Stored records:
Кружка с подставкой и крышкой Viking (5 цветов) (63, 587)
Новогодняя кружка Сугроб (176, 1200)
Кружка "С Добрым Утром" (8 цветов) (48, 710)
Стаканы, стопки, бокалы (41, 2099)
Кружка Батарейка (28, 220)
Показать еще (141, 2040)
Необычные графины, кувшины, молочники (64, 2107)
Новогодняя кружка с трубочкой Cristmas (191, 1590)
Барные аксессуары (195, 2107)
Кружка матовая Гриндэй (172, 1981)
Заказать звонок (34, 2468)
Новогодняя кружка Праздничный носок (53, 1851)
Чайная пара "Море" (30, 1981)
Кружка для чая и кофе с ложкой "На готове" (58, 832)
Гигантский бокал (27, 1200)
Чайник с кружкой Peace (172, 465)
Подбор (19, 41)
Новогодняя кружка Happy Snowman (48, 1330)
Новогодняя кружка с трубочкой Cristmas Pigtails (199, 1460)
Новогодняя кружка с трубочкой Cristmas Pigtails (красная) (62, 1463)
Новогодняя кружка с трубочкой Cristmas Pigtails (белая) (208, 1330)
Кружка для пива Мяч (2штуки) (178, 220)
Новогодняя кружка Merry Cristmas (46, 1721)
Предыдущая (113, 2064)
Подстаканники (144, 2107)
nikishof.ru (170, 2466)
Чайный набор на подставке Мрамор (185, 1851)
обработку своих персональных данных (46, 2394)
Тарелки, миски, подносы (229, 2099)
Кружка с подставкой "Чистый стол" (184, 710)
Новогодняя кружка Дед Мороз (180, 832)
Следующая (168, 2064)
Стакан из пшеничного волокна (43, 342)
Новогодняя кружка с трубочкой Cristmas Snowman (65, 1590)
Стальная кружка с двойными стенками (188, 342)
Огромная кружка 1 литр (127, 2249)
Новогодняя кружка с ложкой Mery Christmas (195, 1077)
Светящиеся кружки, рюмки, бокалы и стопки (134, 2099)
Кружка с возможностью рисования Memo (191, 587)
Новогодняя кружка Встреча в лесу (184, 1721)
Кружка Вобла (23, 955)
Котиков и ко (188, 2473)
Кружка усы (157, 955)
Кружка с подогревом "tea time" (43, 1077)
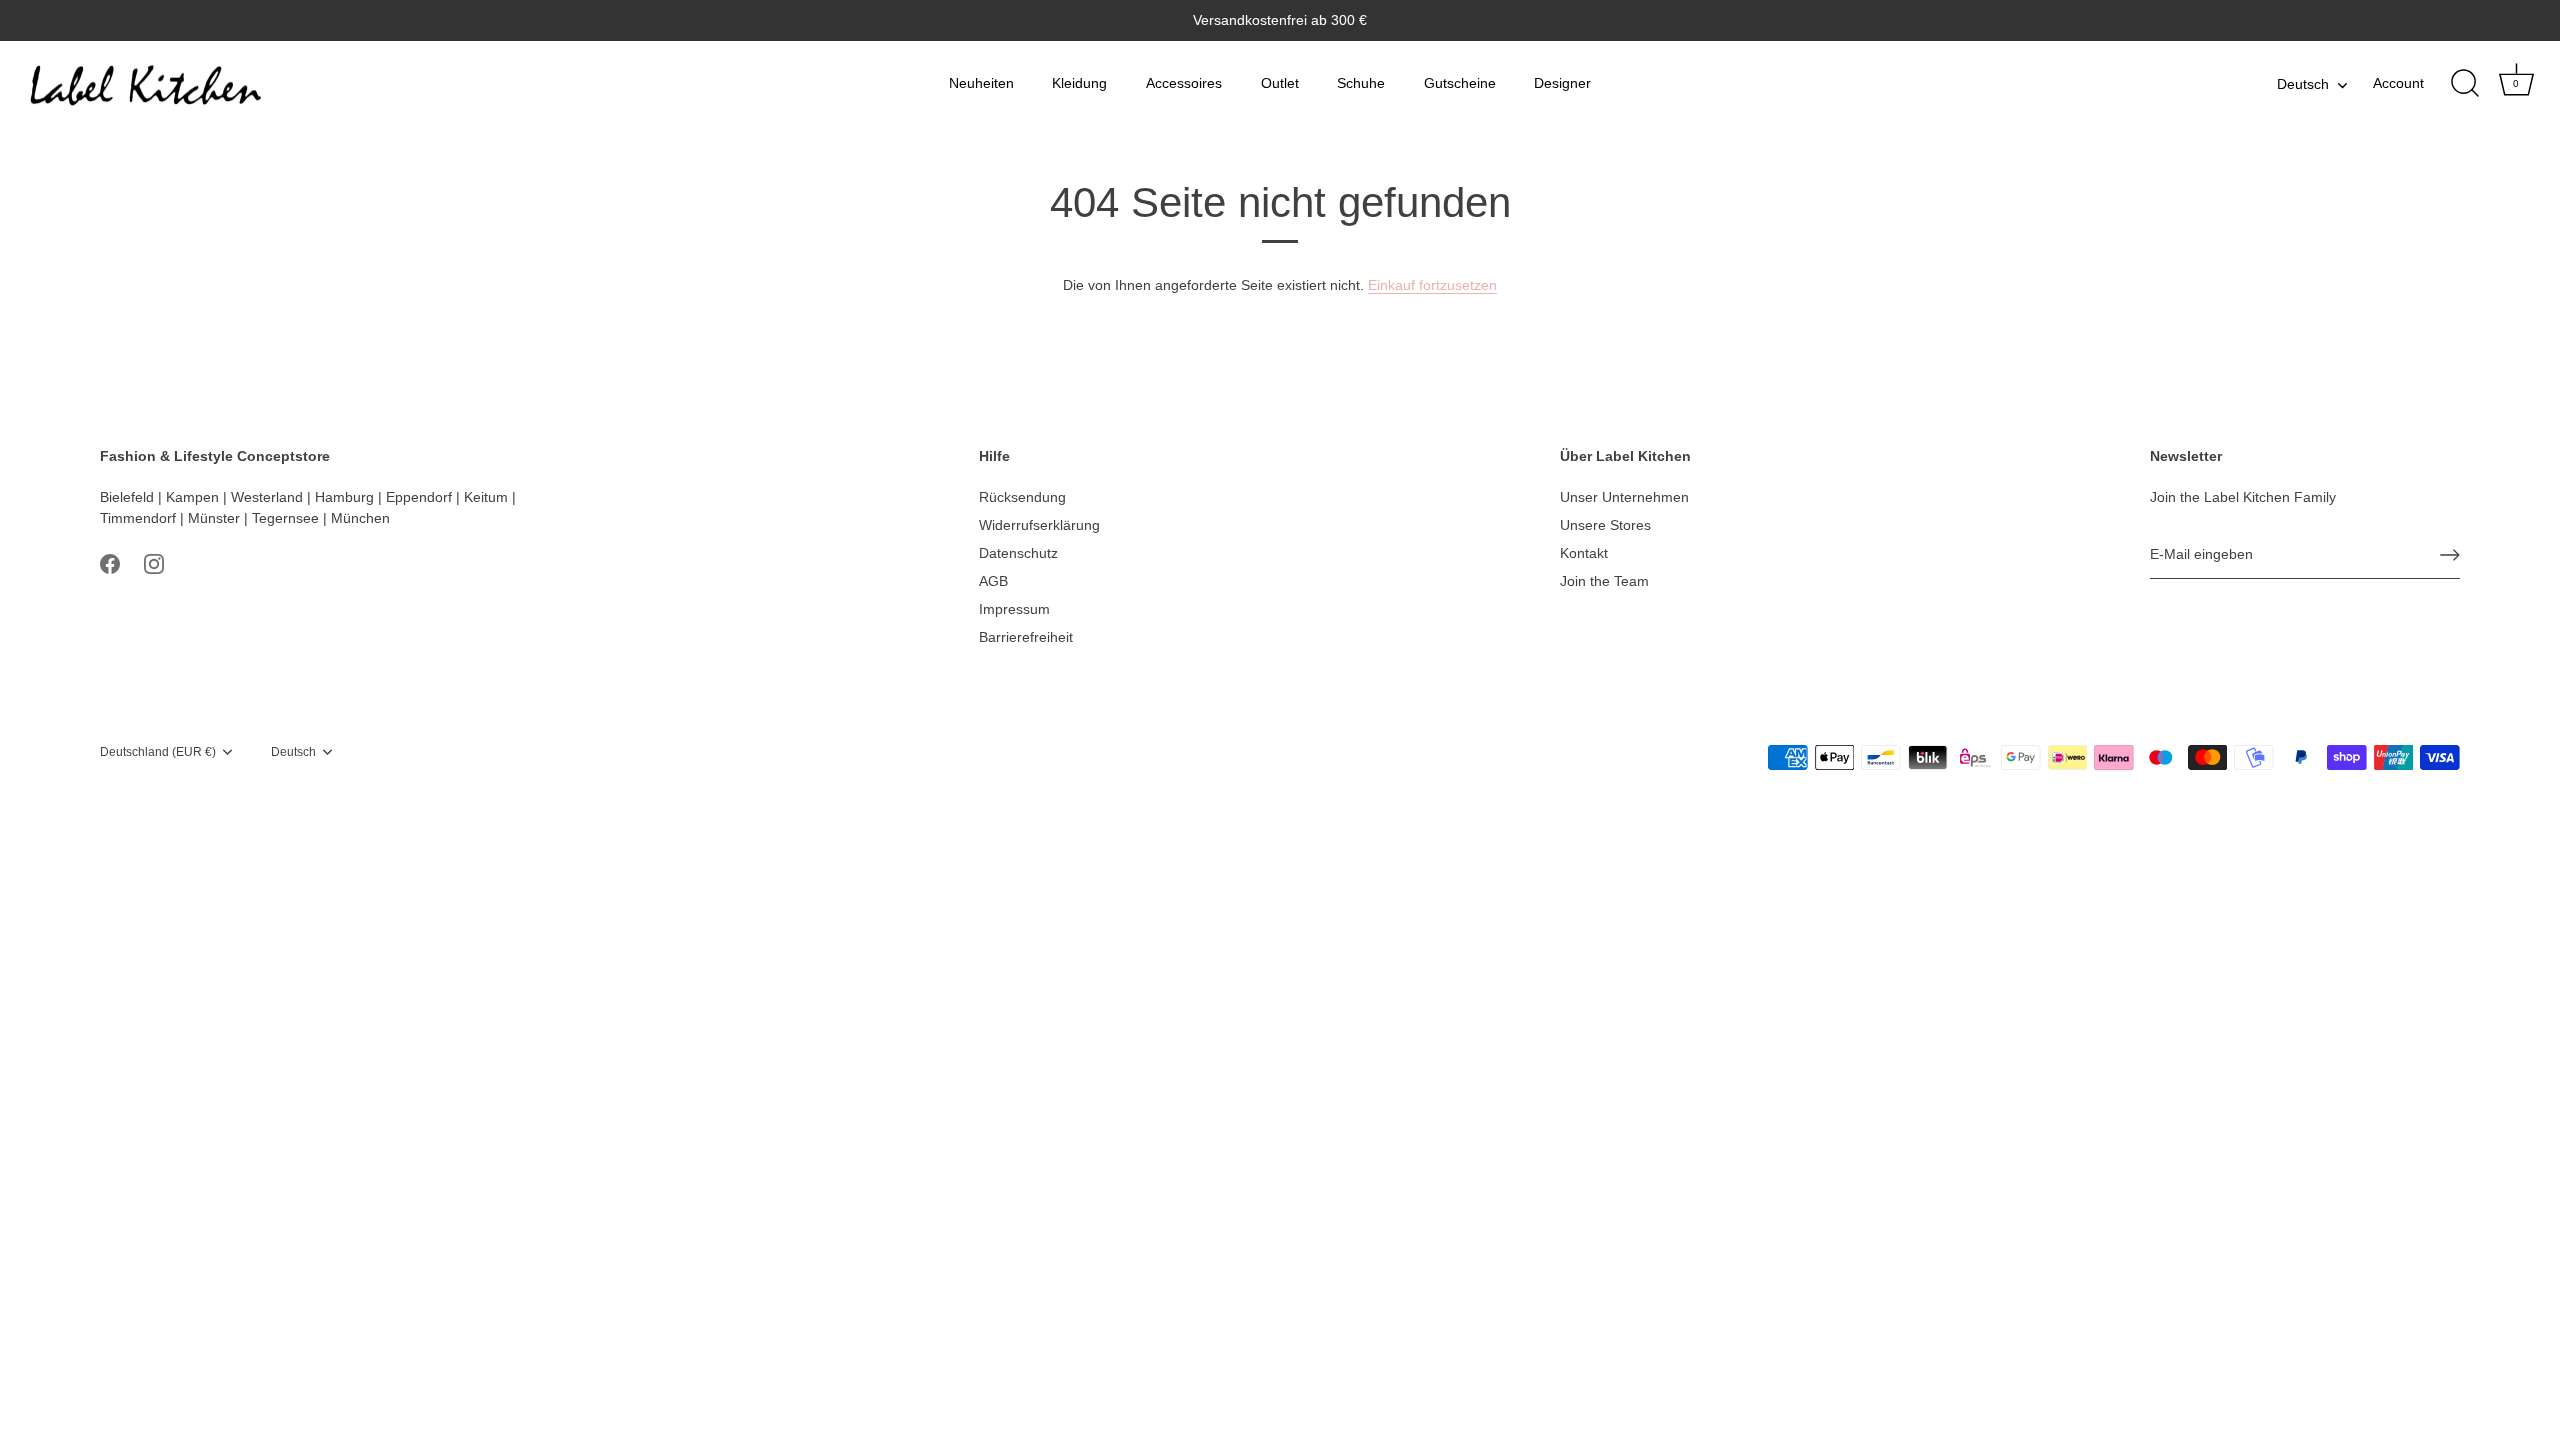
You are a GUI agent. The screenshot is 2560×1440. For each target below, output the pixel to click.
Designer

> **Task brief**
Restate verbatim all lines from the start of the data through the line containing "Новогодняя кружка с трубочкой Cristmas Pigtails (красная)", with both ends kept.

> **Response box**
Кружка с подставкой и крышкой Viking (5 цветов) (63, 587)
Новогодняя кружка Сугроб (176, 1200)
Кружка "С Добрым Утром" (8 цветов) (48, 710)
Стаканы, стопки, бокалы (41, 2099)
Кружка Батарейка (28, 220)
Показать еще (141, 2040)
Необычные графины, кувшины, молочники (64, 2107)
Новогодняя кружка с трубочкой Cristmas (191, 1590)
Барные аксессуары (195, 2107)
Кружка матовая Гриндэй (172, 1981)
Заказать звонок (34, 2468)
Новогодняя кружка Праздничный носок (53, 1851)
Чайная пара "Море" (30, 1981)
Кружка для чая и кофе с ложкой "На готове" (58, 832)
Гигантский бокал (27, 1200)
Чайник с кружкой Peace (172, 465)
Подбор (19, 41)
Новогодняя кружка Happy Snowman (48, 1330)
Новогодняя кружка с трубочкой Cristmas Pigtails (199, 1460)
Новогодняя кружка с трубочкой Cristmas Pigtails (красная) (62, 1463)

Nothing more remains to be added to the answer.